Matter of Garcia v MCI Interiors, Inc. |
2019 NY Slip Op 05240 [173 AD3d 1575] |
June 27, 2019 |
Appellate Division, Third Department |
Published by New York State Law Reporting Bureau pursuant to Judiciary Law § 431. |
In the Matter of the Claim of Carlos Garcia,
Appellant, v MCI Interiors, Inc., et al., Respondents, et al., Respondent. Workers' Compensation Board, Respondent. |
Law Office of Michael Uysal, Esq., New York City (Michael D. Uysal of counsel), for appellant.
The Chartwell Law Offices, LLP, New York City (Lauren M. Bilasz of counsel), for MCI Interiors, Inc. and another, respondents.
Devine, J. Appeal from a decision of the Workers' Compensation Board, filed August 4, 2017, which ruled, among other things, that there was no causal relationship between claimant's occupational disease and his loss of earnings.
In a decision filed March 31, 2016, the Workers' Compensation Board ruled that claimant sustained a causally-related occupational disease resulting from repetitive physical stress and set a date of disablement of March 24, 2015. The Board suspended the payment of awards, however, pending further development of the record with regard to, among other things, whether claimant was attached to the labor market as of the date of disablement "such that he had wages to lose as the result of his causally related disability." The employer and its workers' compensation carrier appealed the Board's decision, and this Court affirmed (158 AD3d 907 [2018]).
Following a hearing regarding, among other things, the issue of claimant's attachment to the labor market, a Workers' Compensation Law Judge found that claimant was attached to the labor market until December 19, 2014 and awarded him benefits from March 24, 2015 forward at a temporary total disability rate. On review, the Board, among other things, rescinded the awards based upon its finding that claimant had stopped working for reasons unrelated to his occupational disease and had not reattached himself to the labor market. Claimant appeals.

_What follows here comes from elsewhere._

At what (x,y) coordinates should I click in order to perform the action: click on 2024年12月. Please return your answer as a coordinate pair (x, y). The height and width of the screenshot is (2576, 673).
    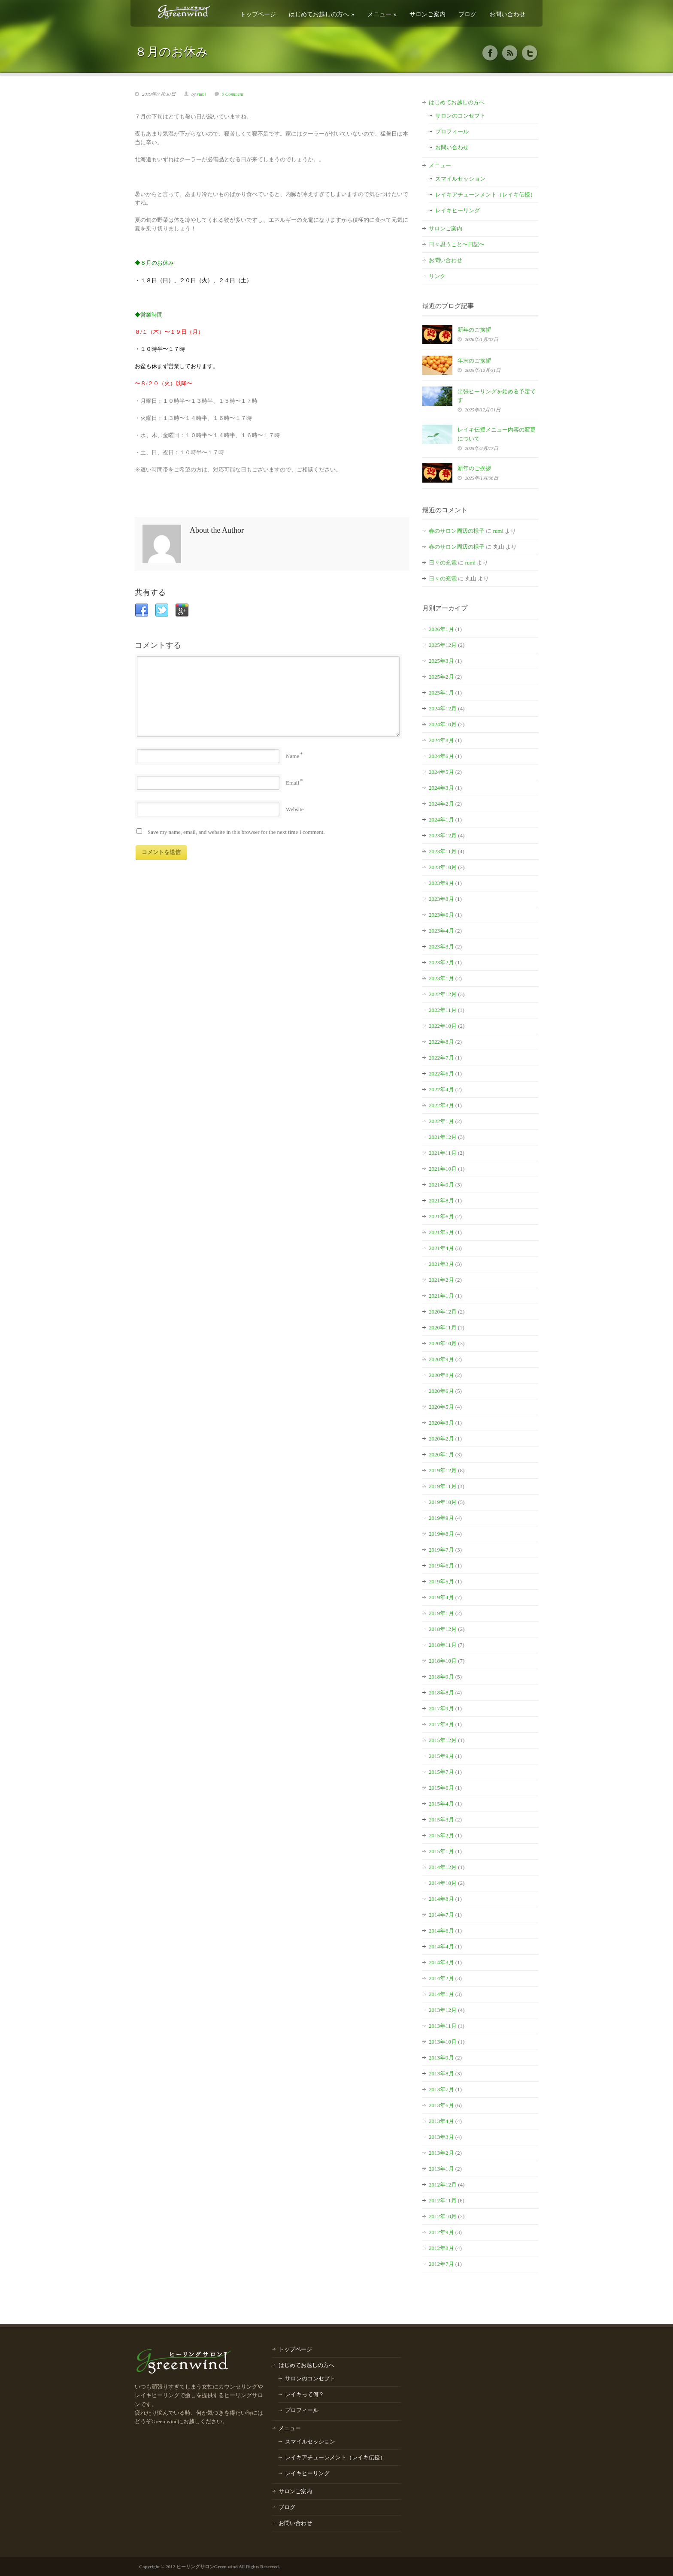
    Looking at the image, I should click on (443, 708).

We affirm. "Whether claimant has voluntarily withdrawn from the labor market is a factual issue, and the Board's determination of that issue will not be disturbed if supported by substantial evidence" (Matter of Gross v BJ's Wholesale Club, 29 AD3d 1051, 1052 [2006] [citations omitted]; see Matter of Romanko v New York Univ., 154 AD3d 1031, 1032 [2017]). Claimant testified that he informed his employer that he had a work-related injury in June 2014 and that he provided the employer with a note from his treating pain management physician, Robert Kim, in November 2014 stating that he could no longer work. Kim testified, however, that he began treating claimant in January 2014, that he believed that claimant was unemployed during the entire time that he was treating him and that he did not advise claimant to stop working in November 2014. The employer's owner and claimant's supervisor both testified that claimant would be periodically hired through his union to do construction work and that claimant stopped doing work for the employer on November 14, 2014. Both witnesses testified that claimant was laid off on that date because the project that he was working on finished up and the employer had no other work for him. The witnesses further testified that claimant never informed them of a work-related injury.
Claimant had a spinal cord stimulator surgically implanted in his back on December 19, 2014. Although claimant presented testimonial and documentary evidence that he worked for another employer during the two weeks prior to his surgery, the evidence did not indicate that claimant stopped working for that employer due to a work-related disability and none of the medical providers for claimant at that time testified that they advised claimant to stop working. Given the Board's authority to resolve factual issues based upon witness credibility (see Matter of Button v Button, 166 AD3d 1258, 1259 [2018]), substantial evidence supports the Board's determination that claimant's loss of employment was not due to a work-related disability (see Matter of Gross v BJ's Wholesale Club, 29 AD3d at 1052). Additionally, inasmuch as claimant left his employment for reasons other than his work-related disability prior to the date of disablement and has not sought employment since the surgery, the record lacks proof of causally-related reduced earnings (see Matter of Bacci v Staten Is. Univ. Hosp., 32 AD3d 582, 584 [2006]; Matter of Ilovar v Consolidated Edison, 28 AD3d 1026, 1027 [2006]; see also Matter of Lombardo v Otsego County Empls., 125 AD3d 1079, 1081 [2015]). Accordingly, the Board's decision denying awards will not be disturbed.
Egan Jr., J.P., Lynch, Clark and Pritzker, JJ., concur. Ordered that the decision is affirmed, without costs.